What you need to do: Rewrite the items from the first one through the line that contains "coord(1110,17)", replacing "folder" with "directory" and keeping everything else unchanged. Leave out the pictures.

==== Data supplied ====

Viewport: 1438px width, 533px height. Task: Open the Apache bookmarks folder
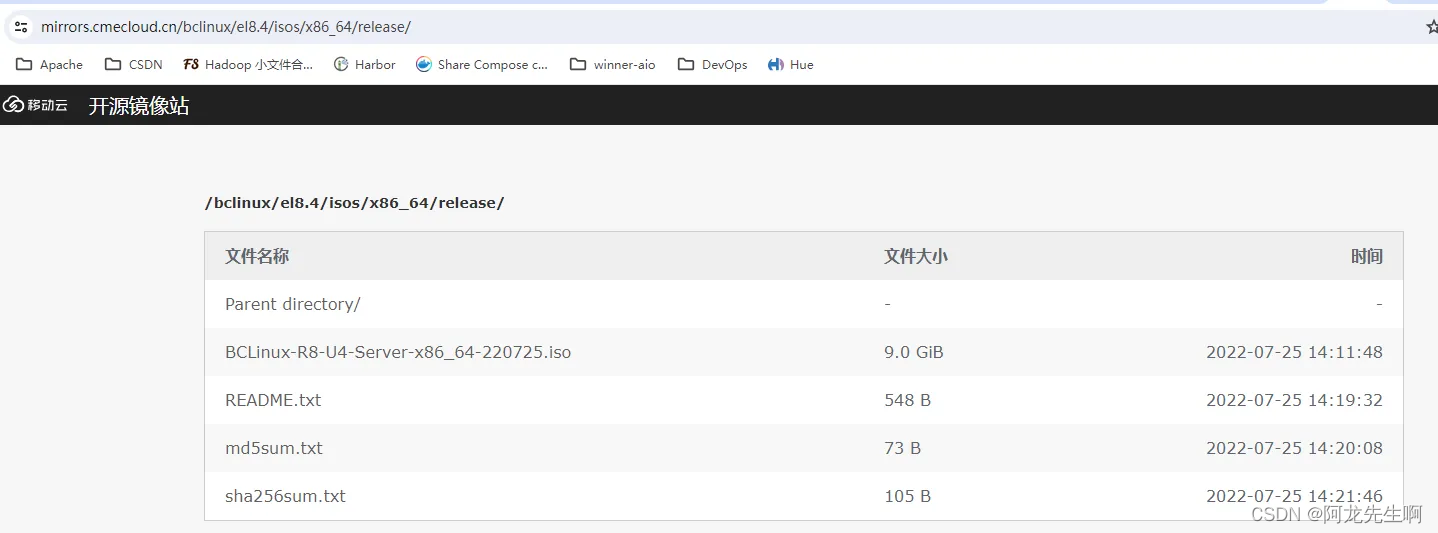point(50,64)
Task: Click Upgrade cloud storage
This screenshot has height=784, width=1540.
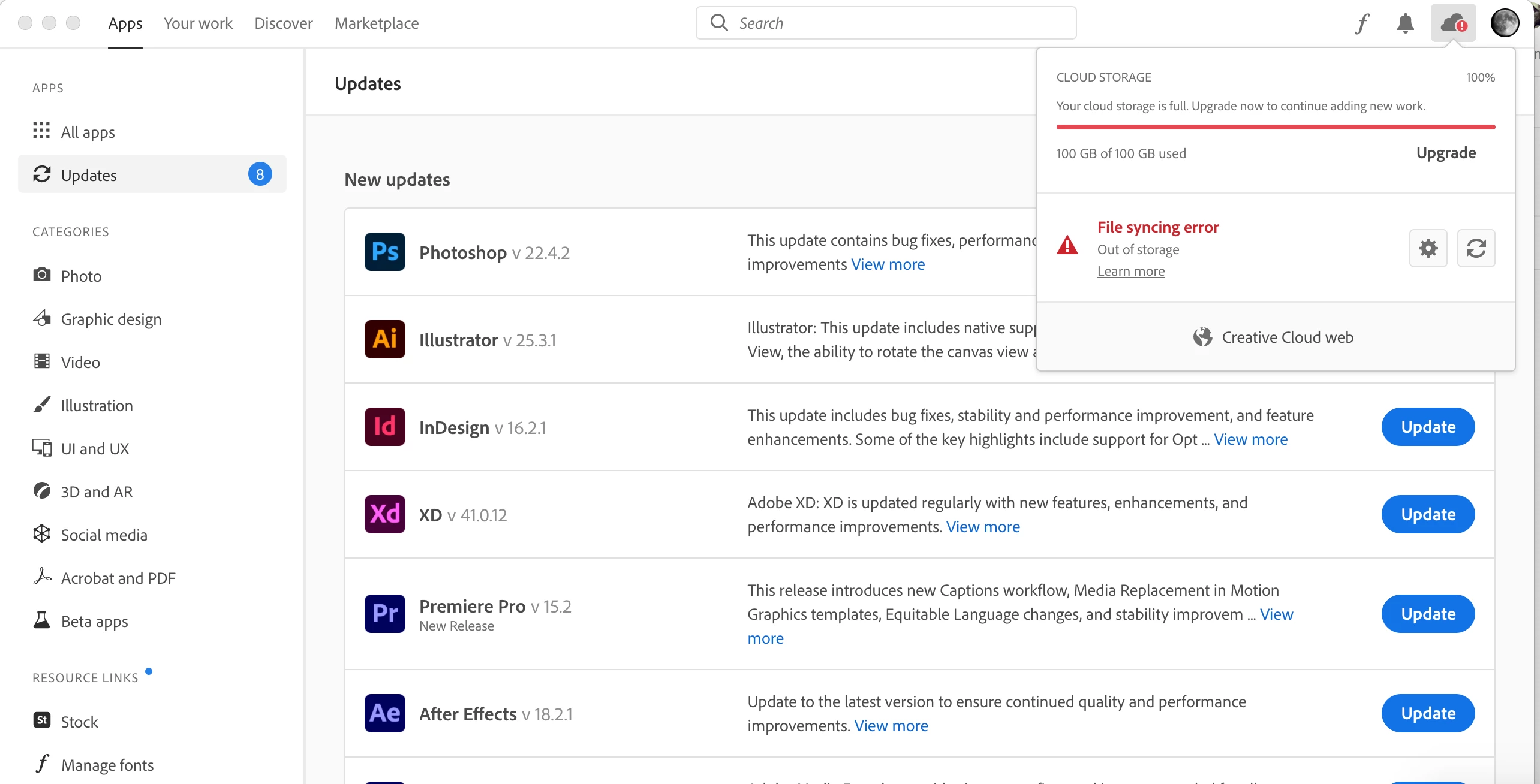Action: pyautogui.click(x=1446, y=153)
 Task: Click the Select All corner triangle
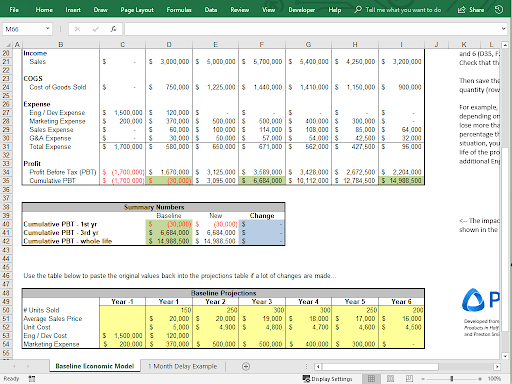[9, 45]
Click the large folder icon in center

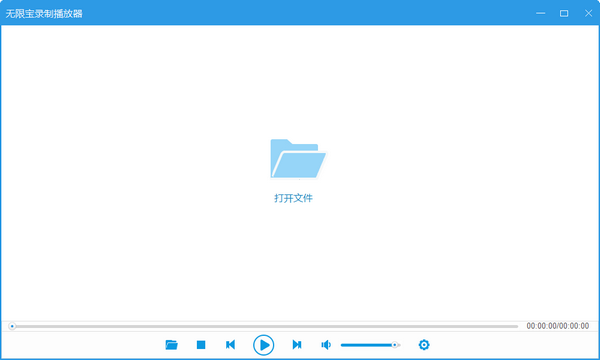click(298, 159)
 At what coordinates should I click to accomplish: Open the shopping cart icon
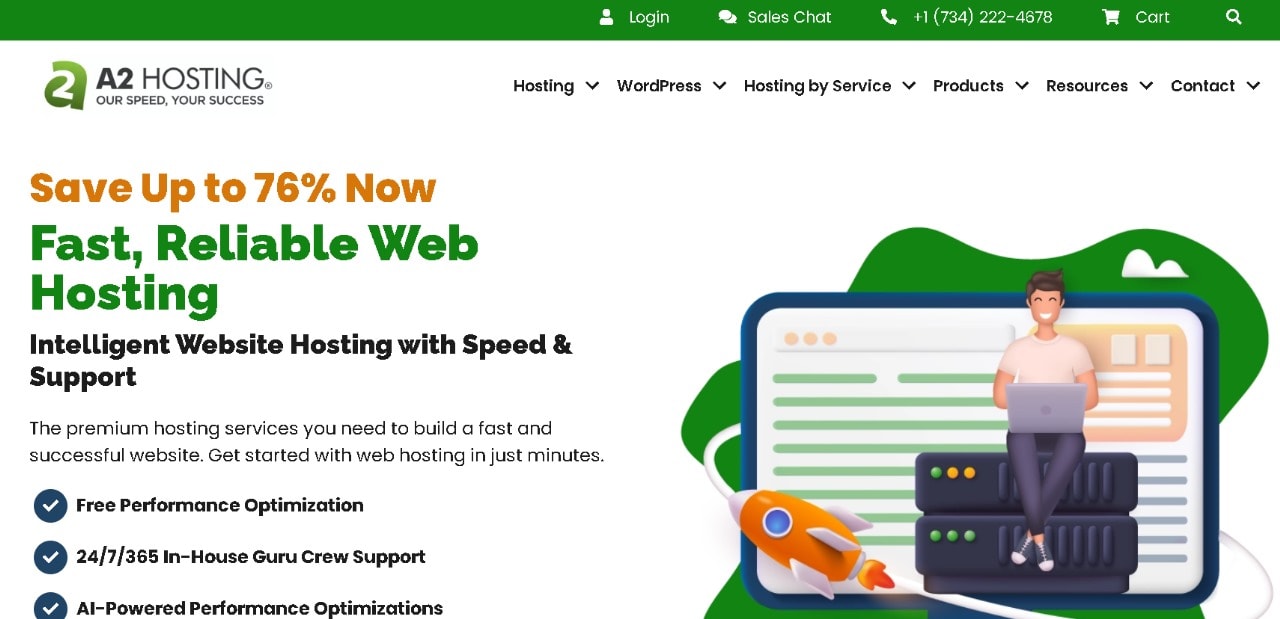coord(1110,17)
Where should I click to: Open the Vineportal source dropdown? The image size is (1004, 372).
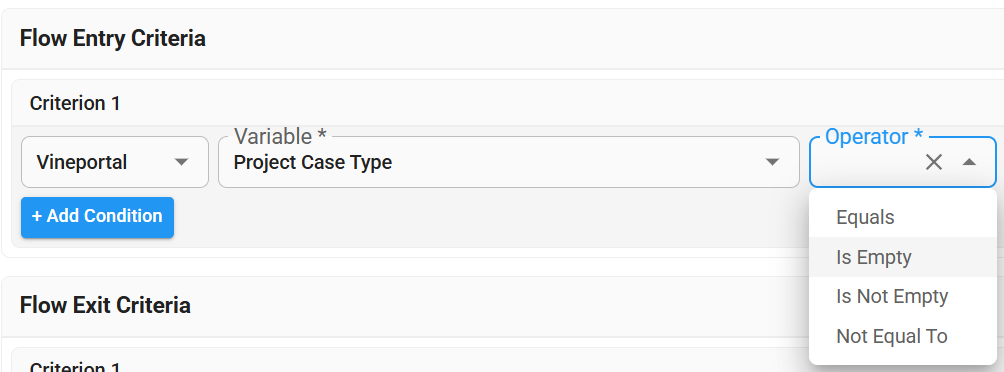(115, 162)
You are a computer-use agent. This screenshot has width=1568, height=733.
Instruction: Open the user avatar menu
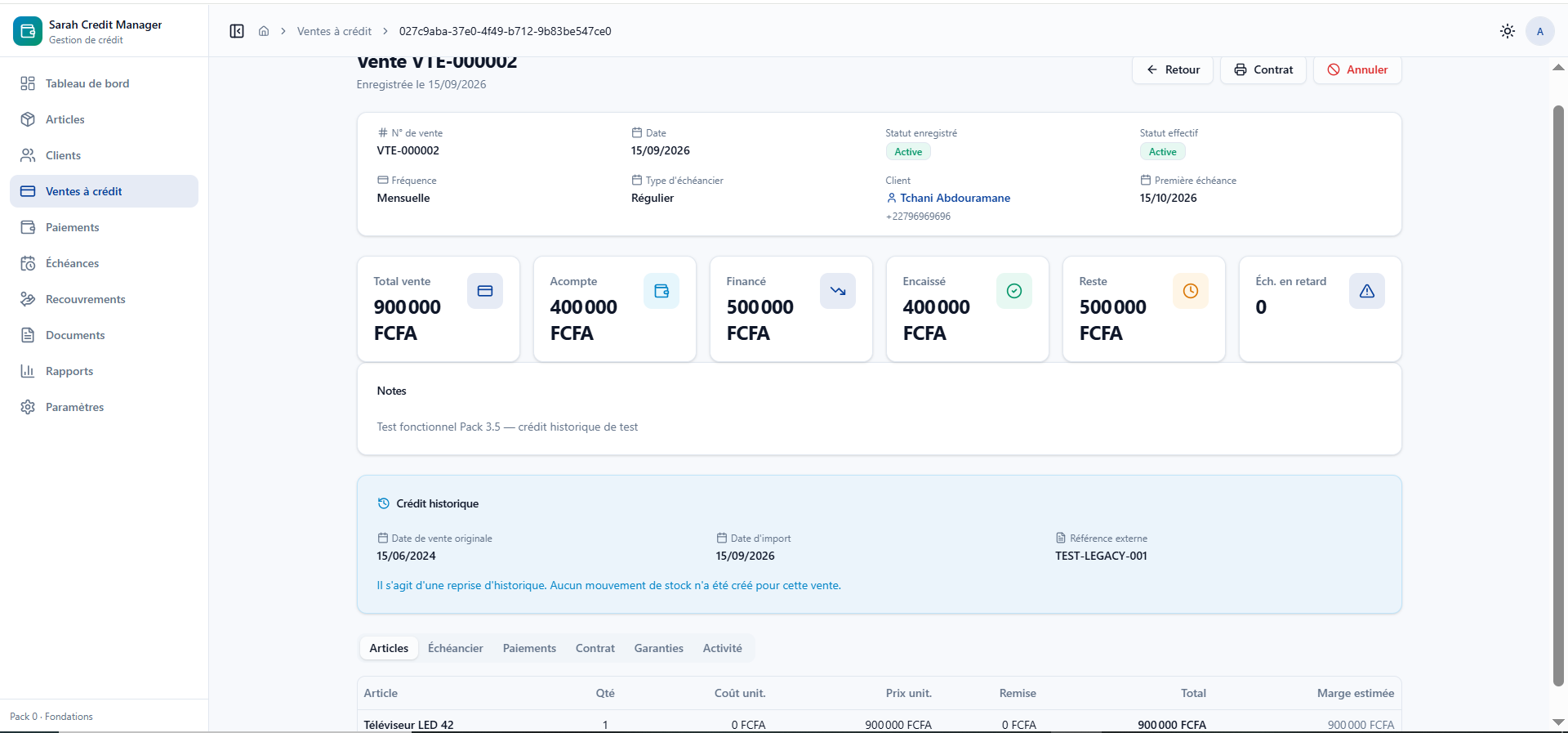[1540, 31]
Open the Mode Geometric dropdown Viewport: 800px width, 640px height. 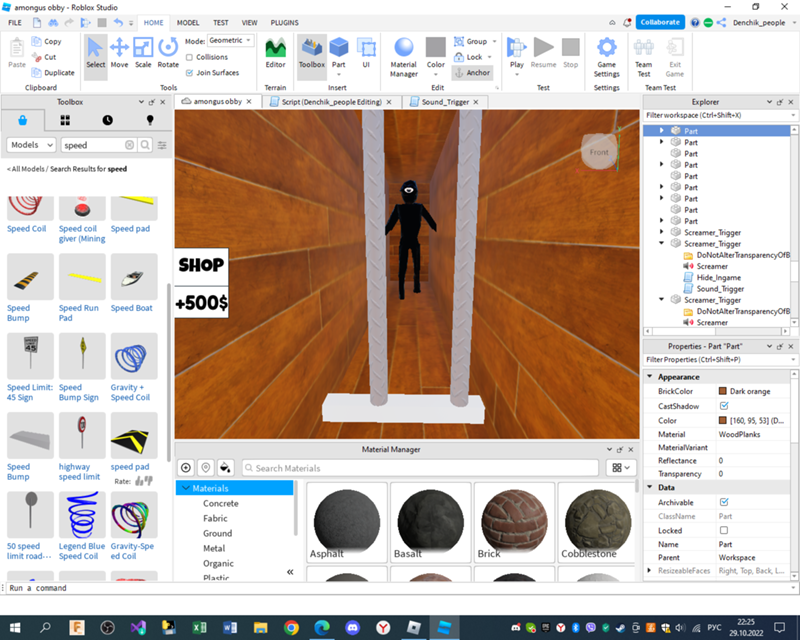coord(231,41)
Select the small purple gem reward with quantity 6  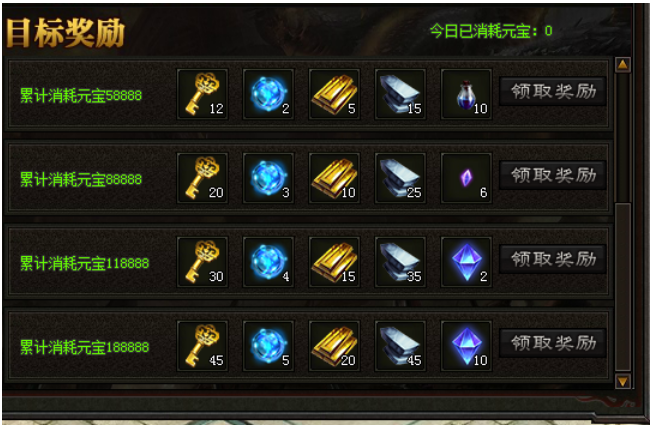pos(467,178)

====

Answer below:
Viewport: 1438px width, 533px height. Task: Open the Apache bookmarks directory
point(50,64)
Task: Click Upgrade cloud storage
This screenshot has height=784, width=1540.
Action: pyautogui.click(x=1446, y=153)
 Task: Click the Select All corner triangle
[9, 45]
Click the large directory icon in center

click(298, 159)
 At what coordinates should I click to accomplish: Open the shopping cart icon
coord(1110,17)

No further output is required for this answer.